Pada tahun 2020, lanjut Singal bahwa itu gagal lelang karena persoalan pandemi Covid-19.
“Jadi di tahun 2020, sebanyak dua kali gagal tender. Akhirnya ditunda di tahun 2021,” singkatnya.
Ketua Pansus Rocky Wowor pun menyimpulkan bahwa status pembangunan Anjungan Sulut TMII belum selesai, masih ada tahap 3.
Stella pun melakukan interupsi dengan mengatakan bahwa tadi disampaikan ada 2 kali gagal lelang di tahun 2020 karena pandemi. Jadi kalau gagal lelang itu tidak sampai 2 kali seperti ini. Berarti kita niat untuk lelang.
“Memang penting sekali agar kita juga hadir dan bersama-sama ke a
Anjungan Sulut TMII guna melihat secara langsung pembangunannya. Karena menurut saya itu, kita membangun sesuatu harus punya tujuan, fungsinya untuk apa? Dan benar-benar alokasi dana itu tepat sasaran. Itu yang terpenting, Jangan hanya kita membangun-membangun tapi tidak kena sasaran. Menurut saya, melihat pembangunan itu sangat-sangat pemborosan karena sangat disayangkan kalau fisiknya hanya terdiri dari tiang-tiang seperti itu, tidak ada manfaatnya, itu sangat boros anggaran,” jelas Stella.

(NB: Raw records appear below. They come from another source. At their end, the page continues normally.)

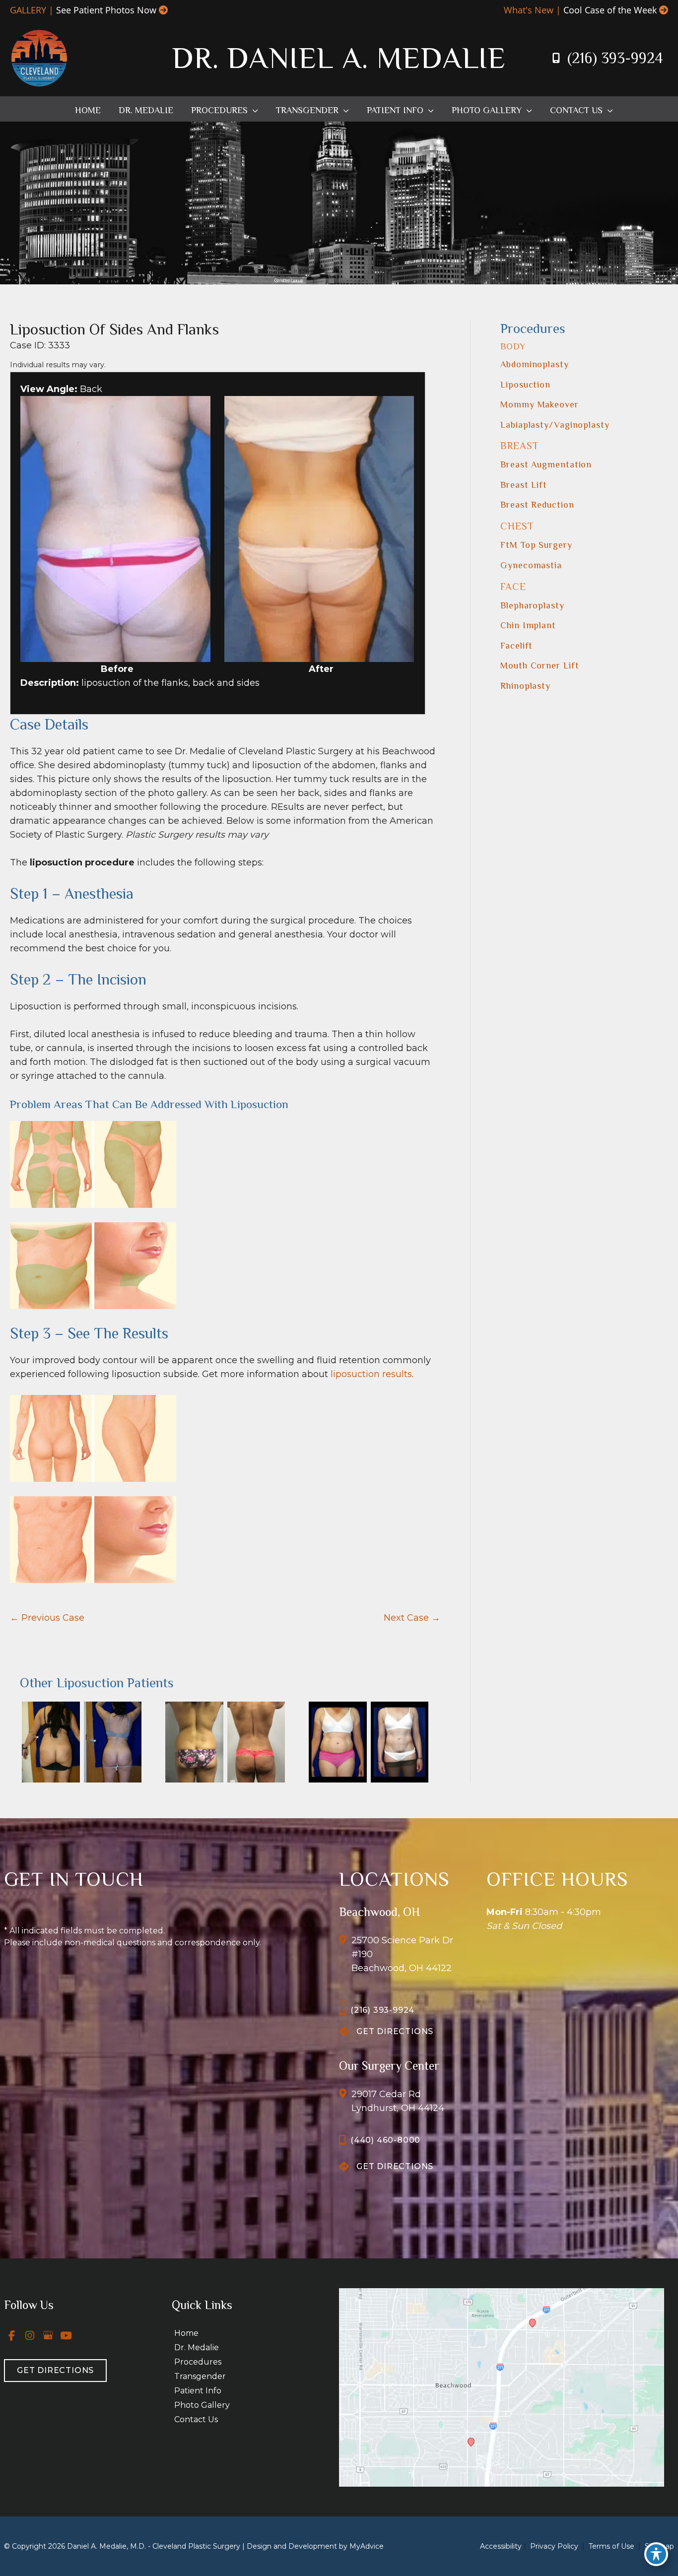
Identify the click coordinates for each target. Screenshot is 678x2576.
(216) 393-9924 (615, 58)
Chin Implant (528, 625)
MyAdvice (366, 2546)
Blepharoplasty (532, 605)
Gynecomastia (531, 565)
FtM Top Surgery (536, 545)
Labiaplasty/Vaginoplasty (555, 425)
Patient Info (197, 2390)
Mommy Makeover (539, 404)
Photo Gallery (202, 2405)
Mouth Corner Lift (539, 665)
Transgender (200, 2376)
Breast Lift (523, 485)
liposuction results (371, 1374)
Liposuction (525, 385)
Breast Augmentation (546, 464)
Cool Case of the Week (610, 10)
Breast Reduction (537, 505)
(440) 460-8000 (385, 2140)
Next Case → (412, 1617)
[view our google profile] (48, 2335)
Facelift (516, 646)
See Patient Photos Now (106, 10)
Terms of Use (611, 2546)
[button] (253, 110)
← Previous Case (47, 1617)
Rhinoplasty (525, 686)
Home (186, 2333)
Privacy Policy (554, 2546)
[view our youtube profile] (66, 2335)
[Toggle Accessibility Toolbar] (656, 2554)
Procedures (197, 2362)
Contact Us (196, 2419)
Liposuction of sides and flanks (114, 329)
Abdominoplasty (534, 364)
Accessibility (501, 2546)
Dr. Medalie (196, 2347)
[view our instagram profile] (30, 2335)
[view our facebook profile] (12, 2335)
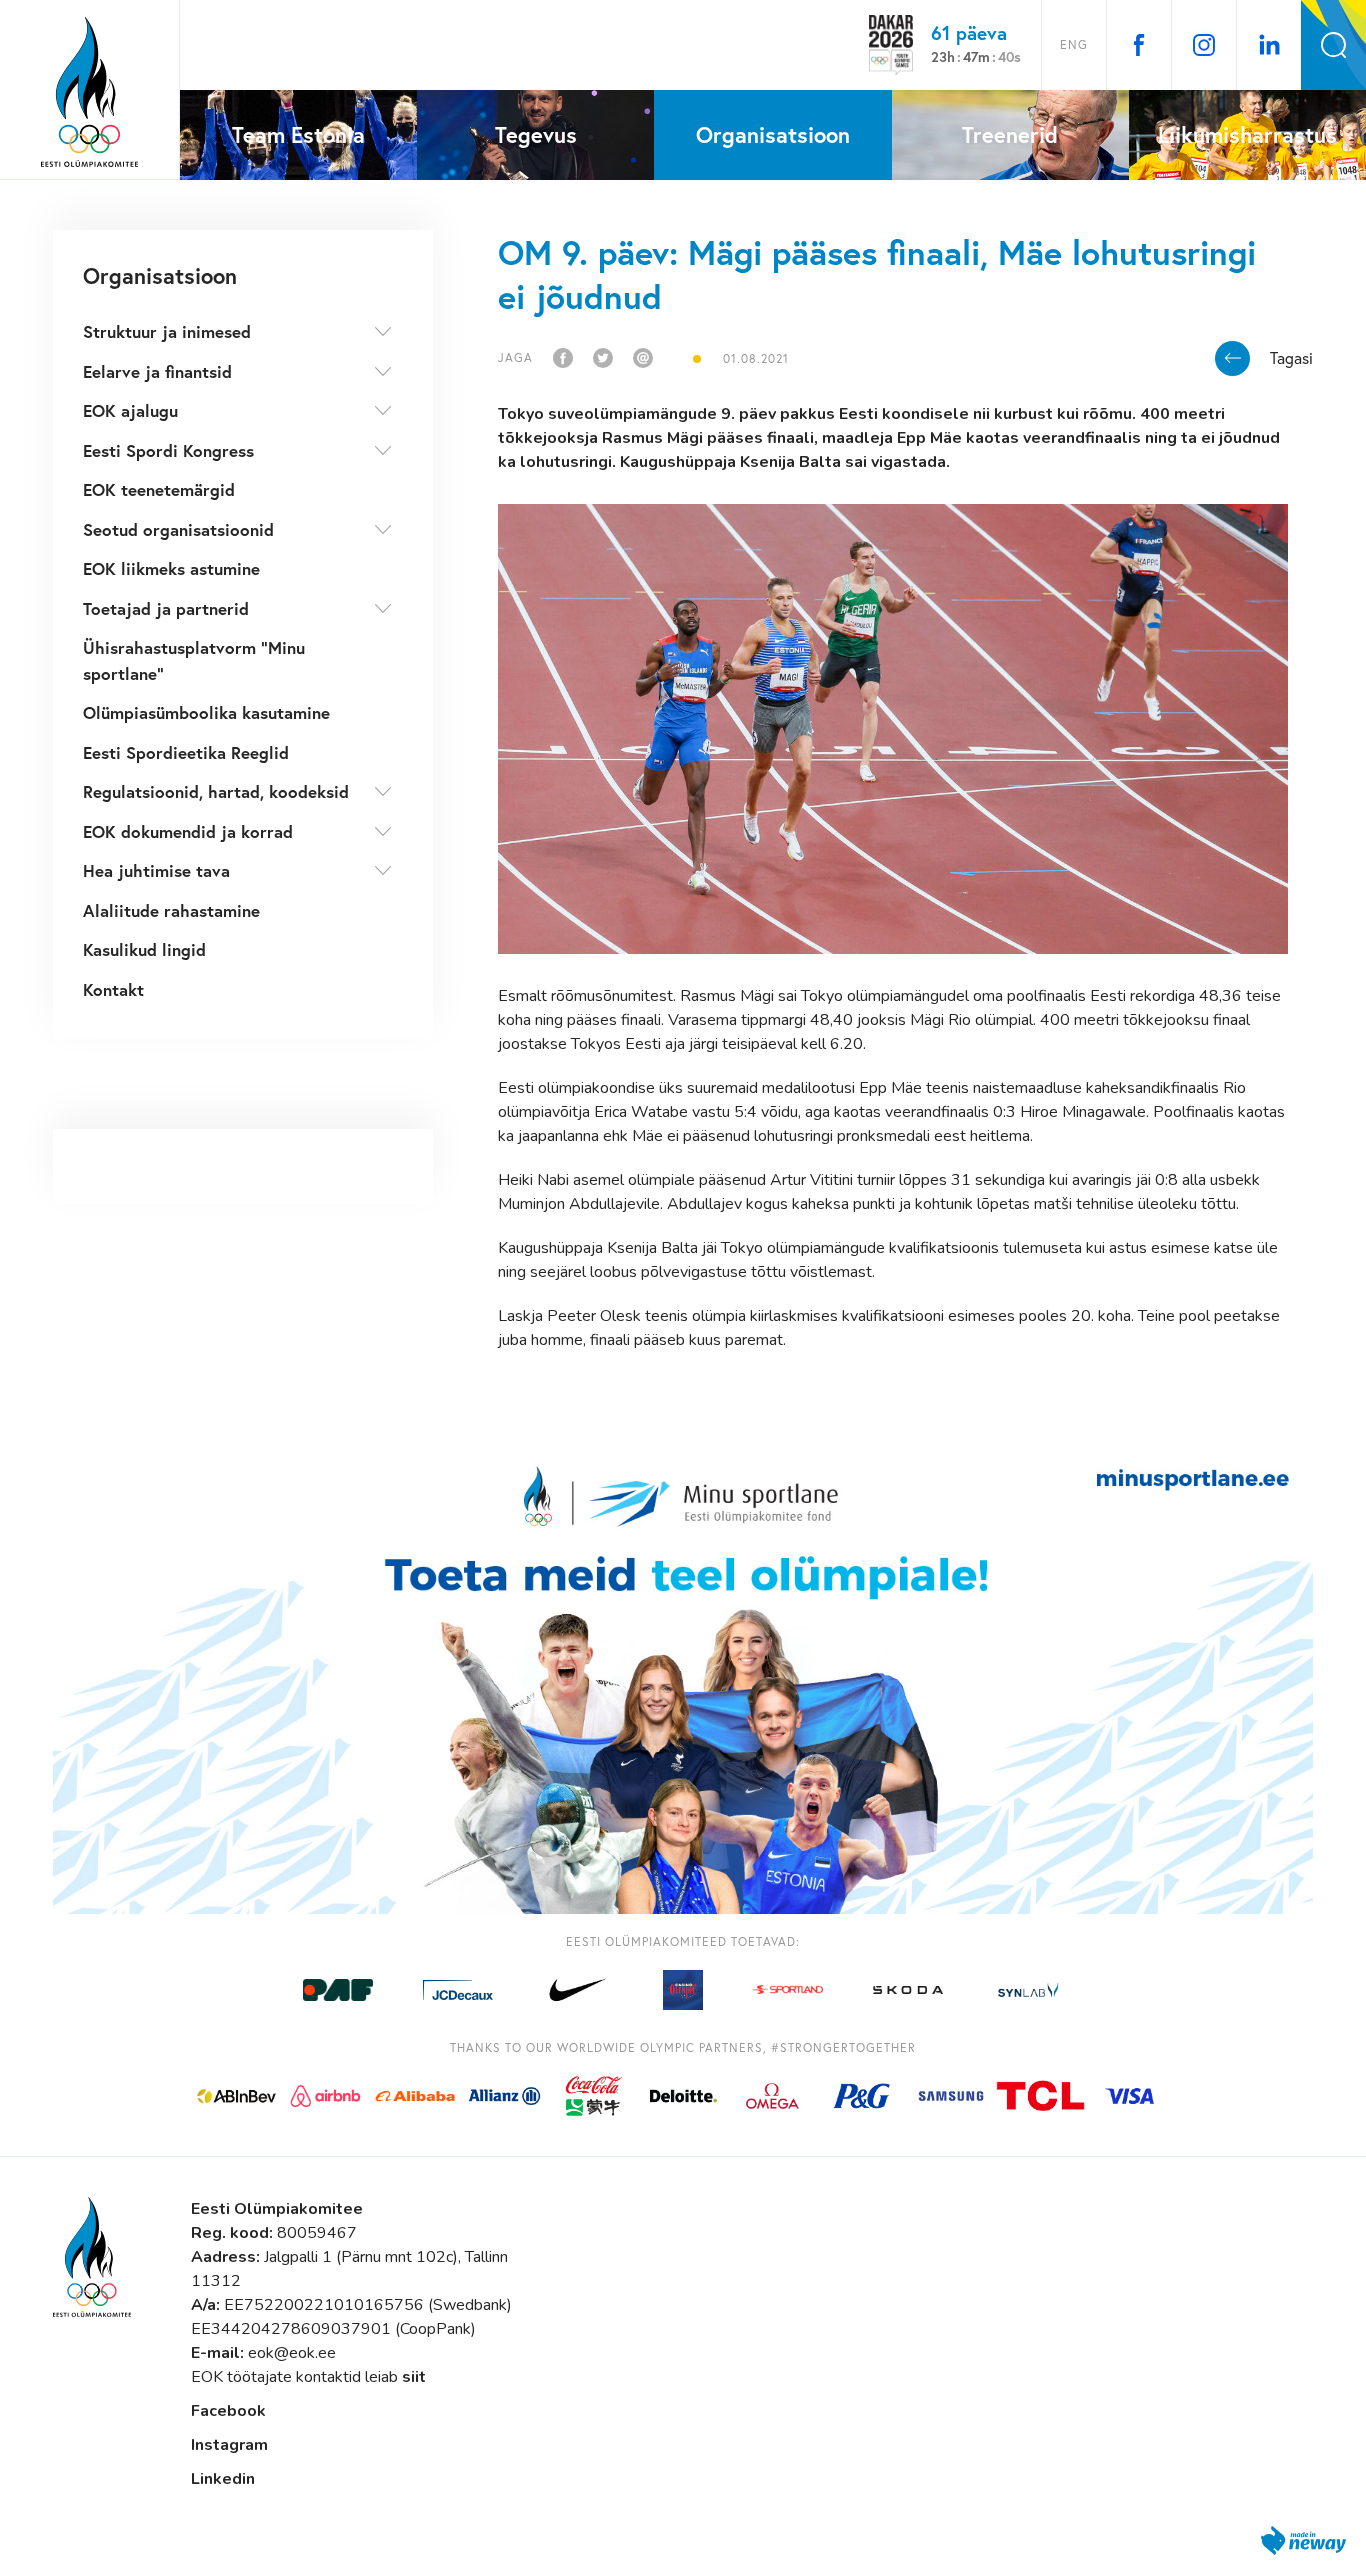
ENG (1074, 44)
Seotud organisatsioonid (178, 529)
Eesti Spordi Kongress (168, 450)
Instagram (229, 2445)
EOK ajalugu (130, 410)
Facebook (228, 2411)
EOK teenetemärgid (159, 489)
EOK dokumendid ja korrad (188, 831)
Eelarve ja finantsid (157, 371)
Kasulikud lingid (144, 949)
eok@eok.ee (292, 2353)
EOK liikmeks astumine (171, 568)
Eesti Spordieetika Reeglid (186, 752)
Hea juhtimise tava (156, 870)
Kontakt (113, 989)
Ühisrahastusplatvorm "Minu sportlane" (194, 660)
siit (414, 2377)
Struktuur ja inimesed (167, 331)
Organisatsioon (160, 275)
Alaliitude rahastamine (171, 910)
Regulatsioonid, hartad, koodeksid (216, 791)
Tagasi (1291, 358)
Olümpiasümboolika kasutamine (206, 712)
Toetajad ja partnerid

“Kalau tiang-tiang itu fungsinya hanya untuk menyangga rumah yang terdiri dari rumah kayu, buat apa kita buang anggaran sebesar itu, kita buat tiang-tiang segitu banyaknya dan ruangan itu tidak ada fungsinya sama sekali. Semuanya itu harus melalui perencanaan yang matang, jangan mubazir seperti itu karena masih banyak masyarakat Sulut yang berteriak. Intinya, perhatikan betul pembangunan Anjungan itu,” ucap Stella geram.
Kaban menuturkan tiang-tiang itu akan difungsikan sebagai ruang galeri.
“Memang desain awal pembangunan itu ada pada Biro Perlengkapan. Badan Penghubung hanya mengikuti desain awal itu sampai dengan tiang-tiang,” katanya.
Menariknya, Kaban Penghubung mengatakan dan mengakui bahwa desain awal itu sudah diubah.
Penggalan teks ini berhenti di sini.